= C-ImmSim =

Computational model of the immune system

C-ImmSim started, in 1995, as the C-language "version" of IMMSIM, the IMMune system SIMulator, a program written back in 1991 in APL-2 (APL2 is a Registered Trademark of IBM Corp.) by the astrophysicist Phil E. Seiden together with the immunologist Franco Celada to implement the Celada-Seiden model. The porting was mainly conducted and further developed by Filippo Castiglione with the help of few other people.

== The Celada-Seiden model ==

The Celada-Seiden model is a logical description of the mechanisms making up the adaptive immune humoral and cellular response to a genetic antigen at the mesoscopic level.

The computational counterpart of the Celada-Seiden model is the IMMSIM code.

The Celada-Seiden model, as well as C-ImmSim, is best viewed as a collection of models in a single program. In fact, there are various components realising a particular function which can be turned on or off. At its current stage, C-ImmSim incorporates the principal "core facts" of today's immunological knowledge, e.g.
- the diversity of specific elements,
- MHC restriction,
- clonal selection by antigen affinity,
- thymic education of T cells, antigen processing and presentation (both the cytosolic and endocytic pathways are implemented,
- cell-cell cooperation,
- homeostasis of cells created by the bone marrow,
- hypermutation of antibodies,
- maturation of the cellular and humoral response and memory.

Besides, an antigen can represent a bacterium, a virus or an allergen or a tumour cell.

The high degree of complexity of the Celada-Seiden model makes it suitable to simulate different immunological phenomena, e.g., the hypermutation of antibodies, the germinal centre reaction (GCR), immunization, Thymus selection, viral infections, hypersensitivity, etc.

Since the first release of C-ImmSim, the code has been modified many times. The actual version now includes features that were not in the original Celada-Seiden model.

C-ImmSim has been recently customised to simulate the HIV-1 infection. Moreover, it can simulate the immunotherapy to generic solid tumours. These features are all present in the code and people can choose to turn them on and off at compiling time. However, the present user guide deals with the description of the standard immune system response and gives no indication on the features of HIV-1 and cancer.

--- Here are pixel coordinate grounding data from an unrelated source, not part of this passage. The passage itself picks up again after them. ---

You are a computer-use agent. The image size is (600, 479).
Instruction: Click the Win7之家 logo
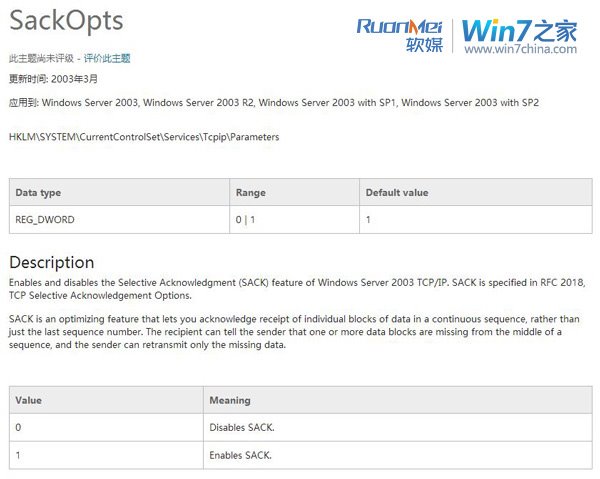[520, 30]
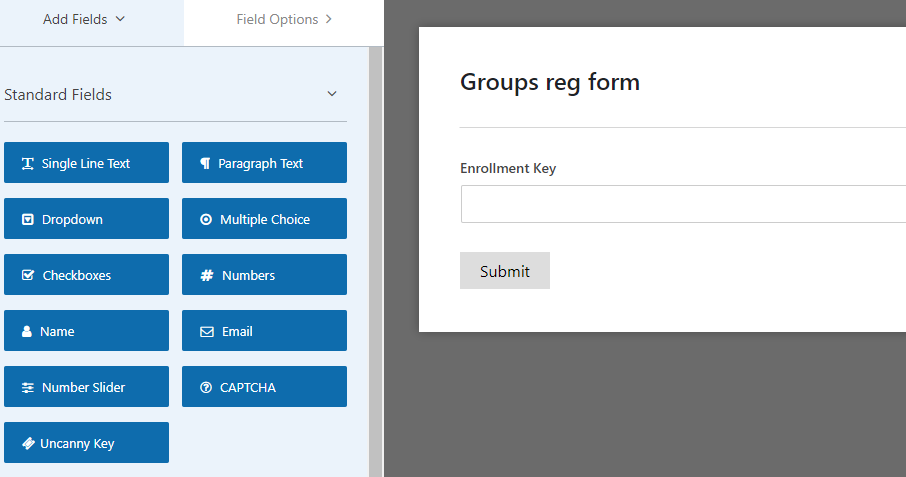Image resolution: width=906 pixels, height=477 pixels.
Task: Select the Enrollment Key field label
Action: point(508,168)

The latest version of C-ImmSim allows for the simulation of hMPV and SARS-CoV-2 infections
.

== Contributors ==

The porting was possible thank to the aid of Seiden, especially during the initial validation phase. Massimo Bernaschi contributed to the development of C-ImmSim starting as the "beta" release. Most of the optimization of the memory usage and I/O has been possible thanks to Bernaschi in particular for what concerns the development of the parallel version. Other few people contributed to the further development of the code in the coming years.

== Related projects ==

There are other computational models developed on the tracks of the Celada-Seiden model which come from (to a certain extent) the first porting in C-language of IMMSIM by F. Castiglione. They are IMMSIM++ developed by S. Kleinstein, IMMSIM-C developed by R. Puzone, Limmsim developed by J. Textor and SimTriplex developed by Pappalardo.
- IMMSIM++, http://www.cs.princeton.edu/immsim/software.html
- IMMSIM-C, http://www.immsim.org/
- LImmSim, http://johannes-textor.name/limmsim.html
- SimTriplex

C-ImmSim has been partially described in a series of publications but never extensively, in part because of the availability of other references for the IMMSIM code which could serve as manuals for C-ImmSim as well, in part because it is impractical to compress a full description of C-ImmSim in a regular paper.

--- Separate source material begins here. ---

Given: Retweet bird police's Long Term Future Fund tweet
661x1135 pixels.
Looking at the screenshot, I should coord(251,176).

IMMSIM, in the authors' minds, was built around the idea of developing a computerized system to perform experiments similar to the real laboratory in vivo and in vivo experiments; a tool developed and maintained to help biologists to test theories and hypothesis about how the immune system works. They called it "in Machina" or "in silico" experiments. IMMSIM was in part developed keeping an eye on the educational potentialities of these kind of tools, in order to provide to students of biology/immunology courses, a way to play with the immune mechanisms to get a grasp on the fundamental concepts of the cellular and/or molecular interactions in the immune response.

For this purpose, IMMSIM++ was developed for Microsoft Windows® and offers the chance to explore various (but not all) features of the Celada-Seiden model. However, since only the executable is available that code is not open for testing/development.

LImmSim is available under the GNU GPL.

SimTriplex is a customized version of the same model and derives from version 6 of C-ImmSim. It has been developed to simulate cancer immunoprevention.